Forces loyal to Libyan leader Muammar Qaddafi launched a counterattack yesterday against rebel advance positions 50km southwest of Tripoli, a correspondent reported.
Loyalist forces fired half a dozen Grad rockets into the hamlet of Gualish.
The rebels replied with anti-tank fire as they sought to maintain their grip on Gualish, a key gateway on the road to Tripoli that they seized on Wednesday.
Just hours before the government attack, NATO warplanes bombed positions in the area, the correspondent said. A colonel in the rebel forces said the raid struck near Asablah, 17km from Gualish.
In its daily update, the Western military alliance said its planes carried out 48 strike sorties on Saturday, with the focus on Misrata.
However, some fighters are impatient with NATO and its air campaign against Qaddafi’s armor.
“They have been very slow for the past few days,” one said. “I hope that they will concentrate on this region. The [Muslim fasting] month of Ramadan is coming [in August], and it’s going to be more difficult to fight without eating.”
Meanwhile, rebel troops advancing into the loyalist stronghold of Zliten said yesterday they lost one fighter and had 32 wounded by landmines laid by Qaddafi’s retreating troops.
Insurgents pressing out westward from the long-besieged city of Misrata said the ordnance was laid by Qaddafi loyalists falling back from their positions around Zliten.
Zliten, once considered a bastion of Qaddafi forces, is a key link on the road from rebel-held Misrata to Tripoli.
Libyan rebels said they were preparing on Saturday to push forward in their drive on Tripoli from both the south and west in a bid to isolate Qaddafi in his capital.
However, the embattled leader remained defiant, telling supporters on Friday that “the regime in Libya will not fall.”

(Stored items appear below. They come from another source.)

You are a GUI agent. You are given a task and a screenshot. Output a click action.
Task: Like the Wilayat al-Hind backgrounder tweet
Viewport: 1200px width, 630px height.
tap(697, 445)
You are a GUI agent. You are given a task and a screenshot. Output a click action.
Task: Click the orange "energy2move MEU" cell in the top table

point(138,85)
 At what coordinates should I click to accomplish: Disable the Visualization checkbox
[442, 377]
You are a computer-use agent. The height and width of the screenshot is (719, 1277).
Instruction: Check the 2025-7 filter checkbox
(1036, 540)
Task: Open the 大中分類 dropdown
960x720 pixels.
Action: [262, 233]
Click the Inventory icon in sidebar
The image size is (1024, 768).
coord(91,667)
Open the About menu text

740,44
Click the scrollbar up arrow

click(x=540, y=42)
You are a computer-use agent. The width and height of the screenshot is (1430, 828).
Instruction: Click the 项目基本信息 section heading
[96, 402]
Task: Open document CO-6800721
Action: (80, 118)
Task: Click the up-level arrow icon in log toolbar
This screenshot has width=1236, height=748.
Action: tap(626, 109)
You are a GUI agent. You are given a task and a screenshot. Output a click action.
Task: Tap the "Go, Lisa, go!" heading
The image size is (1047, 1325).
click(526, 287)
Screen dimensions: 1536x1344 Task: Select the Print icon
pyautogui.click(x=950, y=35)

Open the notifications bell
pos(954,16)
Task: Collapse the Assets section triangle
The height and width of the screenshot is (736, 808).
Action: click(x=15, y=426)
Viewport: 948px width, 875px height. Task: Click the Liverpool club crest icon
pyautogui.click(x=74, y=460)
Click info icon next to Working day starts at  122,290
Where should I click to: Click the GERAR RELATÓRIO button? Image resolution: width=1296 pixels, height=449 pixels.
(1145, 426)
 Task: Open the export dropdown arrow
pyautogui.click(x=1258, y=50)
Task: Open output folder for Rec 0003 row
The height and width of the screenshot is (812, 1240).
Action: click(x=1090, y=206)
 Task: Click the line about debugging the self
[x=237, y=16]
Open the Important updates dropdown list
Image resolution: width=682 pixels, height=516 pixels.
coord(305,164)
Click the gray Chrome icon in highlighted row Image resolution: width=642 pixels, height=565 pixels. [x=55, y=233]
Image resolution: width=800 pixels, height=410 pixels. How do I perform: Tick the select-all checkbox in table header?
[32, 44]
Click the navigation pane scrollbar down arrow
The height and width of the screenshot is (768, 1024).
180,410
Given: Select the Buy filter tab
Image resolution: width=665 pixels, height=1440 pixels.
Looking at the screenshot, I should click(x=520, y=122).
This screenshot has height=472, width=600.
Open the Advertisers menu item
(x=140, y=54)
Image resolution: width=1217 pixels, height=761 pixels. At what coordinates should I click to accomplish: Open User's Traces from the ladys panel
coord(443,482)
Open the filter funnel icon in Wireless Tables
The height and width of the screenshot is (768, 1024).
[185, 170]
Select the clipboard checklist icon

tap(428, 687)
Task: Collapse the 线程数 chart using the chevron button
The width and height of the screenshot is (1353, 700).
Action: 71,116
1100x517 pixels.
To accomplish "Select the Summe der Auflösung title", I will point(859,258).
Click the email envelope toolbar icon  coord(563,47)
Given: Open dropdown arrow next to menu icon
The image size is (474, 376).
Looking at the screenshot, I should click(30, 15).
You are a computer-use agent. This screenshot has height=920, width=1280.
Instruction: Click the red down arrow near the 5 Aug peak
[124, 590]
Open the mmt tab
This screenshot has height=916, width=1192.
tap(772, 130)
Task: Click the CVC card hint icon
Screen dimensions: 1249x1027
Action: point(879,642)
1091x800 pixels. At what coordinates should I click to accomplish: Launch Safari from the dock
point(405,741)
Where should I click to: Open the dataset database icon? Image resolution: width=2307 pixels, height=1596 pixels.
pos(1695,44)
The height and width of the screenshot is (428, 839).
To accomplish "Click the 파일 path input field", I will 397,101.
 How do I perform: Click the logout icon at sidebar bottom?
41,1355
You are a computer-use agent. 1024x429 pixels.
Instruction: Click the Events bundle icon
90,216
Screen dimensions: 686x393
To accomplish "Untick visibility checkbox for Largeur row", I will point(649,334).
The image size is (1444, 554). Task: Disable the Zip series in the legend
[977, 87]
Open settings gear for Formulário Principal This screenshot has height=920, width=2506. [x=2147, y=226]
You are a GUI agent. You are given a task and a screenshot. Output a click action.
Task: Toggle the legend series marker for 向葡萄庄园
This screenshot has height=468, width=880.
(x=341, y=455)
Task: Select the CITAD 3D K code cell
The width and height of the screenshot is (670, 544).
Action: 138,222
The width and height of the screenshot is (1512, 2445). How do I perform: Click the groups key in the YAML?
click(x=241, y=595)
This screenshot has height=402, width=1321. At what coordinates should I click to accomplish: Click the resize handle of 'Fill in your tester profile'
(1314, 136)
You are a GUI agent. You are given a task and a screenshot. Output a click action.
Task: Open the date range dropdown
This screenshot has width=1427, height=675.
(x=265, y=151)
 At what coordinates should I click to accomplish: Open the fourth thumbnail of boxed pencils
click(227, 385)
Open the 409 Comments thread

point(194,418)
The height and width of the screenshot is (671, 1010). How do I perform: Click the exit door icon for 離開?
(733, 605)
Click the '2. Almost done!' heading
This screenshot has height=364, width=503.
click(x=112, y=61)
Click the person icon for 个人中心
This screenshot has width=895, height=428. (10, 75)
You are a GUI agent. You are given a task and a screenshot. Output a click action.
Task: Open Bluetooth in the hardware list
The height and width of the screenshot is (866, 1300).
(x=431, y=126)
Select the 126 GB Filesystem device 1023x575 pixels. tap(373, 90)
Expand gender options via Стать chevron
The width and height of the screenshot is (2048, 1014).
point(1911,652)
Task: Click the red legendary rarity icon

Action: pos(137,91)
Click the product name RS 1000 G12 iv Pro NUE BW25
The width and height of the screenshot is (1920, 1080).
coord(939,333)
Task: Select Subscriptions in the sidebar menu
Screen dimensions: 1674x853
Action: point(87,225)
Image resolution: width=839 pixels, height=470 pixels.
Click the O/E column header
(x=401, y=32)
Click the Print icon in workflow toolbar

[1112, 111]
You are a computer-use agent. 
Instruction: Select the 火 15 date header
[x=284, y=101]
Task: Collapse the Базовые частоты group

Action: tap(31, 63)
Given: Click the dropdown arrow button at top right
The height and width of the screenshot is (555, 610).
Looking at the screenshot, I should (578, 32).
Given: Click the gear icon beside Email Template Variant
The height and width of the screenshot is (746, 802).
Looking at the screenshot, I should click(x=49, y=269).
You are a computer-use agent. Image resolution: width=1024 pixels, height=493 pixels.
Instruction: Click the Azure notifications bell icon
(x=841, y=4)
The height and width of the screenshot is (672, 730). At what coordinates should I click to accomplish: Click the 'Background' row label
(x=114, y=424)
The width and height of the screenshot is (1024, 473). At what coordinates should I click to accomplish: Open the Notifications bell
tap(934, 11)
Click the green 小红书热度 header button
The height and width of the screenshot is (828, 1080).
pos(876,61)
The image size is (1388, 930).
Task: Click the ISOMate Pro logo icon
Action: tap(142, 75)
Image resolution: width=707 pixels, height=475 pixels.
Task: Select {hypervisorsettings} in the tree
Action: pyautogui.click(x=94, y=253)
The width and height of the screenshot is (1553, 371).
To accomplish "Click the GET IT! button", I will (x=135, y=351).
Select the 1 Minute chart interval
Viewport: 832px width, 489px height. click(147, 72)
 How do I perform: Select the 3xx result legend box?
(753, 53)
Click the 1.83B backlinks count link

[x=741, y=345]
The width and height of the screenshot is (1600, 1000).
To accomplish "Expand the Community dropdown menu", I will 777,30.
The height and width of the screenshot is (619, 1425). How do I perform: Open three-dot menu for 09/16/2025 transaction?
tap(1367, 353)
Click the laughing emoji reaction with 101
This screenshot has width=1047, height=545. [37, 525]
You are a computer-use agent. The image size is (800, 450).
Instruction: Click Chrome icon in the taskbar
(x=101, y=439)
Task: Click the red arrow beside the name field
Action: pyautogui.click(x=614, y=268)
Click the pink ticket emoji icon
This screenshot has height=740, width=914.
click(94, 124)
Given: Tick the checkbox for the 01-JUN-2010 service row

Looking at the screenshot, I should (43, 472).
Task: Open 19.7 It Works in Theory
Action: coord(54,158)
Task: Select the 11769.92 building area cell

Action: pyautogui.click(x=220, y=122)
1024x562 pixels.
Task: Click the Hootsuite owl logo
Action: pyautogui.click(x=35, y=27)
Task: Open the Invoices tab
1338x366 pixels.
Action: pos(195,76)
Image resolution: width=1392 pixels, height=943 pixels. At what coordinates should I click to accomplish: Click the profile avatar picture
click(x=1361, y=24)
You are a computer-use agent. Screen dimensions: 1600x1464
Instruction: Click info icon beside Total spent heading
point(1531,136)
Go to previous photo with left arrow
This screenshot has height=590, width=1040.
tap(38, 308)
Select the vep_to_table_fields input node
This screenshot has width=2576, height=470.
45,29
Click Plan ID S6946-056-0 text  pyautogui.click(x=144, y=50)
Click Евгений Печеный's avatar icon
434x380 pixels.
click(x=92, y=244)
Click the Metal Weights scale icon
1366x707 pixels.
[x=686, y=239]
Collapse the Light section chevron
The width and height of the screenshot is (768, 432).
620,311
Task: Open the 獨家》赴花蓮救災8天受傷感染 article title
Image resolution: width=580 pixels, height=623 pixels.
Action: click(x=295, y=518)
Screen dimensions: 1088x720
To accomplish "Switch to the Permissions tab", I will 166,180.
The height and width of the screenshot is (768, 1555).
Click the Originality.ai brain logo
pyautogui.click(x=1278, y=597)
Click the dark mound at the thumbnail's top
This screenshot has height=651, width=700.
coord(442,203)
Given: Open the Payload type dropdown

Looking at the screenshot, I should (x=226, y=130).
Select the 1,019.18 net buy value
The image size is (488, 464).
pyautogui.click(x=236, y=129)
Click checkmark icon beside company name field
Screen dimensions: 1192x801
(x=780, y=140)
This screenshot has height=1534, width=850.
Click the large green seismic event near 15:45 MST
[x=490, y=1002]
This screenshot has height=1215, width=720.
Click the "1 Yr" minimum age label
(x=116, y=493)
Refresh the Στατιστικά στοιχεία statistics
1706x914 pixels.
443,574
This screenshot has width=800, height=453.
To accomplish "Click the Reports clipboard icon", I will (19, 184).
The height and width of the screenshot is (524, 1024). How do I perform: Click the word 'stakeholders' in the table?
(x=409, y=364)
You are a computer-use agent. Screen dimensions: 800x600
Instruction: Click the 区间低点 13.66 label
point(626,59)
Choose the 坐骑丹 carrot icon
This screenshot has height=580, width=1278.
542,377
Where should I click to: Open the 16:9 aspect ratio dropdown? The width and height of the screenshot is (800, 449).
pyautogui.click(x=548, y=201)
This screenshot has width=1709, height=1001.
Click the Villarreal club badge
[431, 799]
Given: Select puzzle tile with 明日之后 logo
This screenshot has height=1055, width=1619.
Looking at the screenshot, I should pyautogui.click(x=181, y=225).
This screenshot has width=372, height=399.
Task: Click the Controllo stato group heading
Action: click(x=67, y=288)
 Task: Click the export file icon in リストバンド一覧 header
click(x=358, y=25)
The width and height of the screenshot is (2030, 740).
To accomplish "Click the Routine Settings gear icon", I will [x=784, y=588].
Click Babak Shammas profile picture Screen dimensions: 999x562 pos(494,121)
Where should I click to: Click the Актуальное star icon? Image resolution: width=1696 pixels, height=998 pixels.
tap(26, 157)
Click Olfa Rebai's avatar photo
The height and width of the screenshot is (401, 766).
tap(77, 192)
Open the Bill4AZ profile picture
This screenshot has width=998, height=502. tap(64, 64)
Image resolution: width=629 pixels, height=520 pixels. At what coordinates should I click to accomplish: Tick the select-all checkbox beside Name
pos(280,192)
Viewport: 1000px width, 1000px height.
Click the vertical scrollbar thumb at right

Qaddafi defiantly said in a -radio address to supporters in the southern desert town of Sabha — a loyalist stronghold — that “the regime … is based on the people, not on Qaddafi. NATO is wrong if it thinks it can topple the regime of this country. Our only choice is resistance — we are on home ground and are not afraid of your war machine,” he said, addressing NATO directly.
After heavy fighting, rebel fighters captured the desert hamlet of Gualish on Wednesday, taking them closer to the strategic garrison town Gharyan and the last major objective standing between them and Tripoli to the north.
For now, they have set their sights on Asablah, on the road to Gharyan, 80km from Tripoli.
A second target in a three-pronged strategy is the coastal city of Zawiyah, one of the last major loyalist strongholds west of Tripoli.
From a base in Misrata, 215km east of the capital, the rebels reported on Friday battling to within 2km of the center of Zliten town with the loss of five dead and 17 wounded.
“When we take Zliten, enforced with Misrata, it gives us a clear path” to Tripoli, rebel spokesman Colonel Ahmed Omar Bani said.
Meanwhile, Australia vowed yesterday to keep up humanitarian aid to Libya, as a senior official from Canberra visited the country for the first time since the revolt against Qaddafi erupted in mid-February.
Australian Deputy Foreign Affairs and Trade Secretary Paul Grigson met members of the rebel National Transitional Council (TNC) for talks, underscoring Canberra’s role in providing aid and its recognition of Libya’s rebel council.
Australian Foreign Minister Kevin Rudd last month recognized the council as “the legitimate interlocutor” of the Libyan people during a visit to Abu Dhabi.
“Australia ... has been a very significant supporter, in a humanitarian sense, of the Libyan people to this point,” said Grigson, pledging to carry that on in the future.
“Australia is focusing on the health sector. We are the third-largest donor on the humanitarian side after the US and the EU,” he said. “It strikes us that food security and health are the key issues at present and as schools go back [in September] assistance in the education sector.”
Libya’s health sector has been hobbled by fighting, a lack of cash to pay for medicines and the exodus of hundreds of thousands of foreign workers who were essential to providing basic services.